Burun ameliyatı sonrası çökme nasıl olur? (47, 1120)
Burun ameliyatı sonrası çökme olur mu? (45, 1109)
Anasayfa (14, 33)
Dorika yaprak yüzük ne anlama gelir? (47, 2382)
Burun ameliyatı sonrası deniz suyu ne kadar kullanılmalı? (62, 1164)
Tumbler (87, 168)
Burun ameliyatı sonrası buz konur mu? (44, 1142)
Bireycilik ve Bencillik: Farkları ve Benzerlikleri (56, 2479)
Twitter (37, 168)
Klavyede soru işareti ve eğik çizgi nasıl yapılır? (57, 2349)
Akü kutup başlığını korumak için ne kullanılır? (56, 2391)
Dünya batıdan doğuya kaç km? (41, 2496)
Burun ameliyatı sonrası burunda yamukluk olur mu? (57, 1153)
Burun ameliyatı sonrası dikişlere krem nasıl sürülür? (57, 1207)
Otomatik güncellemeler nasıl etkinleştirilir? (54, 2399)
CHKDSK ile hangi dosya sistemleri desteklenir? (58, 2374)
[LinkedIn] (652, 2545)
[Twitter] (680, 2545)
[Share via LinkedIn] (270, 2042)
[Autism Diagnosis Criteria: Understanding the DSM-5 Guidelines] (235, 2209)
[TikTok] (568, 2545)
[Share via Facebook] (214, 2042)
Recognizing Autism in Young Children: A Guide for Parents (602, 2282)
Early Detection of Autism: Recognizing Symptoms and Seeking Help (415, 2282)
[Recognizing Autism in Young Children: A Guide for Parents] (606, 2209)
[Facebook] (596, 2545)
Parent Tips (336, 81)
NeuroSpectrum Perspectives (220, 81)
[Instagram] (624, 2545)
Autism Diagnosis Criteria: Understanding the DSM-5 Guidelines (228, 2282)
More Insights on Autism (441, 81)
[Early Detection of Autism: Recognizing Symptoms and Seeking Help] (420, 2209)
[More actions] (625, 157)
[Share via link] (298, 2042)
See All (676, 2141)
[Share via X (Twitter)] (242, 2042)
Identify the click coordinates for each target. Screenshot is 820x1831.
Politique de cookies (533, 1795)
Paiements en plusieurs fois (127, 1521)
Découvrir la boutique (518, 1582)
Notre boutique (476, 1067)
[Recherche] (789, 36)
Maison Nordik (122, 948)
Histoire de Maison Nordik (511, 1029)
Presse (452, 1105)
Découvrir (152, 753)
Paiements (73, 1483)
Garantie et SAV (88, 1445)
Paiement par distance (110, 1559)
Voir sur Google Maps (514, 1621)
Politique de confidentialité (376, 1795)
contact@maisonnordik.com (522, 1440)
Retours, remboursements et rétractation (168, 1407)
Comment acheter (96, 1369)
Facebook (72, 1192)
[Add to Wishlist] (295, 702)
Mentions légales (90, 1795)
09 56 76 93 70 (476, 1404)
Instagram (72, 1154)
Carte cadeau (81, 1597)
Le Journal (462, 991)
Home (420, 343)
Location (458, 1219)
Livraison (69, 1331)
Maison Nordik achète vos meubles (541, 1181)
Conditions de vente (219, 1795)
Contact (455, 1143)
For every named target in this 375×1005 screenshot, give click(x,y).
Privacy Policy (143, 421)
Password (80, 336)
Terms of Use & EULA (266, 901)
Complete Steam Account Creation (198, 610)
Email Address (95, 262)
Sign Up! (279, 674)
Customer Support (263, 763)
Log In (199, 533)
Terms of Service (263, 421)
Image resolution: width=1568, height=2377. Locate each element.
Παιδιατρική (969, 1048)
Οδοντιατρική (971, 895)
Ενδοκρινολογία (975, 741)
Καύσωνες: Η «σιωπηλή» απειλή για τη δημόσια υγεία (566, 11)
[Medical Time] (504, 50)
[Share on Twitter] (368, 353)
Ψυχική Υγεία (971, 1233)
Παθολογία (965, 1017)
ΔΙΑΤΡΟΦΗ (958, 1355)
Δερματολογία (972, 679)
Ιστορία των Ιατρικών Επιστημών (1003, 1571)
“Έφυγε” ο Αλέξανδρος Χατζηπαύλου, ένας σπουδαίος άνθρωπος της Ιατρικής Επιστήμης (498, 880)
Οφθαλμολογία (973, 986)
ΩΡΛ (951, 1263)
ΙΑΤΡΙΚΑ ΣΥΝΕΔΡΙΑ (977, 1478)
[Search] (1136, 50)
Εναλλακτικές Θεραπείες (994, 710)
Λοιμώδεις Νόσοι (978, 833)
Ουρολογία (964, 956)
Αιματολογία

HOW TO COMPLETE THIS TASK: In the data above, each line holding "Autism" is to be found and copied.

THE COMPLETED TASK:
[Autism Diagnosis Criteria: Understanding the DSM-5 Guidelines] (235, 2209)
Recognizing Autism in Young Children: A Guide for Parents (602, 2282)
Early Detection of Autism: Recognizing Symptoms and Seeking Help (415, 2282)
[Recognizing Autism in Young Children: A Guide for Parents] (606, 2209)
Autism Diagnosis Criteria: Understanding the DSM-5 Guidelines (228, 2282)
More Insights on Autism (441, 81)
[Early Detection of Autism: Recognizing Symptoms and Seeking Help] (420, 2209)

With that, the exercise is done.